Can a Recipe Save Your Life? - Thevet
https://www.publicbooks.org/can-a-recipe-save-your-life/
======
snide
_A recipe can be a mantra, a ritual, a symbolic stay against chaos in the
psyche and in the world_

My story has very little connection with this one (which is quite thought
provoking). It just had me thinking about how a simple recipe somewhat saved
my own personal life (in a much more mundane way).

2 or so years ago I was tired of being a little overweight. I say this as
someone who was an athlete for most of my life and in my 20s just developed
the "usual I sit at a computer all day and drink beer at night" belly. I was
self conscious and I just didn't feel great.
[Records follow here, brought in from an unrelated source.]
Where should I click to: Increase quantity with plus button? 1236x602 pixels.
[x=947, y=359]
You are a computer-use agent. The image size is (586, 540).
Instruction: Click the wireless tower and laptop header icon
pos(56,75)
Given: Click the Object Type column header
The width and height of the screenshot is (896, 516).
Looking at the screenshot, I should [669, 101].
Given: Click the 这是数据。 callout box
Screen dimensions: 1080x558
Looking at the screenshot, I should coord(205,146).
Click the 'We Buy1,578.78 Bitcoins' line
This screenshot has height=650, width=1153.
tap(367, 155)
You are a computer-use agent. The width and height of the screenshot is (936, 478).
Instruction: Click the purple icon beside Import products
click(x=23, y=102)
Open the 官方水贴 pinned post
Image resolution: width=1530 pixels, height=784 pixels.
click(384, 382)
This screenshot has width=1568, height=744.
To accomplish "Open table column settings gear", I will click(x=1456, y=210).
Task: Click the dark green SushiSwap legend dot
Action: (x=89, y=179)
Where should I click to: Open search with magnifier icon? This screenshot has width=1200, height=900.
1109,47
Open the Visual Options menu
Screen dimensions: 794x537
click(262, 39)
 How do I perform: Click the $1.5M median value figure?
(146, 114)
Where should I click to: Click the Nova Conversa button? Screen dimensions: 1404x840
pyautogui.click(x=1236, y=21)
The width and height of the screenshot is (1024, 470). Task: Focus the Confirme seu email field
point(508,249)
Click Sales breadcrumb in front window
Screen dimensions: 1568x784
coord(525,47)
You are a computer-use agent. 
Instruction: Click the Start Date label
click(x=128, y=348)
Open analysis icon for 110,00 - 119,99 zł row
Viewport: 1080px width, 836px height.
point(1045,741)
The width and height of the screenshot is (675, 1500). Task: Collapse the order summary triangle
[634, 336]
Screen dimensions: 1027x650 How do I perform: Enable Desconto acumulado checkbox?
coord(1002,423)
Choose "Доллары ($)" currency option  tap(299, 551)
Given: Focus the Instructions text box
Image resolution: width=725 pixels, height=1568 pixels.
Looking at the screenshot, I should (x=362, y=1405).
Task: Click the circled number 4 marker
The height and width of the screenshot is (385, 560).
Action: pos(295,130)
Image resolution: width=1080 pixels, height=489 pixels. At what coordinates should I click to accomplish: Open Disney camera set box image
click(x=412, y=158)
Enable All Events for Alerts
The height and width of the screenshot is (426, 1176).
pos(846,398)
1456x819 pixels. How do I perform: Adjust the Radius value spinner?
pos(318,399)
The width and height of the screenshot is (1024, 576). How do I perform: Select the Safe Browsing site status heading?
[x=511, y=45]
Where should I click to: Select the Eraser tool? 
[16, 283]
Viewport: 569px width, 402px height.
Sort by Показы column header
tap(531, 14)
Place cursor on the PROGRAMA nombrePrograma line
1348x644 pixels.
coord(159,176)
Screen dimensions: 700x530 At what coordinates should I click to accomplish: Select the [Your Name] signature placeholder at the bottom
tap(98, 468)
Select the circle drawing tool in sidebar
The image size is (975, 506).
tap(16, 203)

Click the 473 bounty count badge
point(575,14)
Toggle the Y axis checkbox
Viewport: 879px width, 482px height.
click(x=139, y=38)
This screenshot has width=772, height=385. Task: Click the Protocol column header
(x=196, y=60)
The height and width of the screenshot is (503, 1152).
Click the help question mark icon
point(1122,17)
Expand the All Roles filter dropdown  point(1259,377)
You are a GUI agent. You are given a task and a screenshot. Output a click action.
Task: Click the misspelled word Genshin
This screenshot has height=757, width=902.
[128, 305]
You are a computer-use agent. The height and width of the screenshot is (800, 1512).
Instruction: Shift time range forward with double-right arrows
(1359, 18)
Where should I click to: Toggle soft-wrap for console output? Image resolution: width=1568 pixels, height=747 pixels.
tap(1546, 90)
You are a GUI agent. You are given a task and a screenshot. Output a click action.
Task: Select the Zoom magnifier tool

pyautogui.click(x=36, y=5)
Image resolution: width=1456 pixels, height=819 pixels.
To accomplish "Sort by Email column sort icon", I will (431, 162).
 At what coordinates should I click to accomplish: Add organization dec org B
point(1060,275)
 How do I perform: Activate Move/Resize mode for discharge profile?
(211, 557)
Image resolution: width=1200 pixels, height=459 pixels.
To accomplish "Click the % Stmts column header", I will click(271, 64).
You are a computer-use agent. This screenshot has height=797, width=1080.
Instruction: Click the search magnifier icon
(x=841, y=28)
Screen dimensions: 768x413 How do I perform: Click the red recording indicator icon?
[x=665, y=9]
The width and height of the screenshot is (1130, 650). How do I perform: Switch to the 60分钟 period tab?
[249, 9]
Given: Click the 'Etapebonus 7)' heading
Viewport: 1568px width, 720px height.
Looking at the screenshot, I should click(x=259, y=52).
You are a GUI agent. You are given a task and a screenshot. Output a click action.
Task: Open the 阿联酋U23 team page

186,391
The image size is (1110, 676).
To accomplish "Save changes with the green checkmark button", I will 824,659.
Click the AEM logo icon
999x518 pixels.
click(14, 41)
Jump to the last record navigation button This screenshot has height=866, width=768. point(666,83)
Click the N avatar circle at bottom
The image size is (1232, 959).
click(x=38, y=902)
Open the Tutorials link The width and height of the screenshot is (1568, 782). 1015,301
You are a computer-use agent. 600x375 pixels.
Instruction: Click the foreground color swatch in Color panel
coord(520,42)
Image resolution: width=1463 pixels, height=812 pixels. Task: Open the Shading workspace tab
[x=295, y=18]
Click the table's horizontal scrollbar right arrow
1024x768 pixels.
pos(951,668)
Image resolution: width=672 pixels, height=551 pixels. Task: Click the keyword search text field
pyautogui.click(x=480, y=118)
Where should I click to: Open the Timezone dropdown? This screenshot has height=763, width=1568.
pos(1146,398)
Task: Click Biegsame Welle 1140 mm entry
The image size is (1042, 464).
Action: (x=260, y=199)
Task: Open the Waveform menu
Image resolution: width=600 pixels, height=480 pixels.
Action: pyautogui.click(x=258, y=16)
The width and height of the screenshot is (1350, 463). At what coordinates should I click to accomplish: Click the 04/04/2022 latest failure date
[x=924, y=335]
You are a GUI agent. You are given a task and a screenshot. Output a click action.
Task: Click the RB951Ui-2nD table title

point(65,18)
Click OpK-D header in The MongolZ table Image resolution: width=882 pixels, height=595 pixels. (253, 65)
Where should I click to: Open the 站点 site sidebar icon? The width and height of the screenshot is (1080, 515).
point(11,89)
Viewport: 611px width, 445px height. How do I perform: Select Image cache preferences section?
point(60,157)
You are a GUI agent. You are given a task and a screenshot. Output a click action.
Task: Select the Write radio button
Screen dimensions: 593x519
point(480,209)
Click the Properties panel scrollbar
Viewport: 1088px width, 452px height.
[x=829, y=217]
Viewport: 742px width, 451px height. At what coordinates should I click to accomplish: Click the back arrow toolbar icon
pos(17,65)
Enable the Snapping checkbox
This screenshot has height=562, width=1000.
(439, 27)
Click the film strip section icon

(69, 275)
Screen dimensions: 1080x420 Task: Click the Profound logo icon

Anyways. I lost the weight. I didn't follow any fancy diets or doing anything
complicated. I simply replaced my lunch with a fruit smoothie (usually just
banana, milk and whatever berry I had) and then cut out drinking beer. Alcohol
was still fine, but the single serving nature of beer vs. wine kept me from
drinking a couple beers randomly. I drink a bottle of wine a week with my wife
and enjoy it.

It very much became a routine, no different from my monthly vimrc cleanup. I
didn't have to think about it, it just became part of who I was and took zero
time. It helped that I'll admit I actually really enjoyed banana smoothies and
wine. I could never do Soylent (I love my dinners!), but I understand people
who entertain the idea of food as routine. Vacations I let myself go, which
makes vacations even more exciting.

I don't think I'd have been able to keep to the routine without also working
at a distributed company full-time. At previous jobs lunch was social, and
after work drinks were social. I sometimes miss that stuff, but not really. My
body feels better, which is great, but I know those hours just ended up back
in my work (which to me was fine, I genuinely enjoy my work).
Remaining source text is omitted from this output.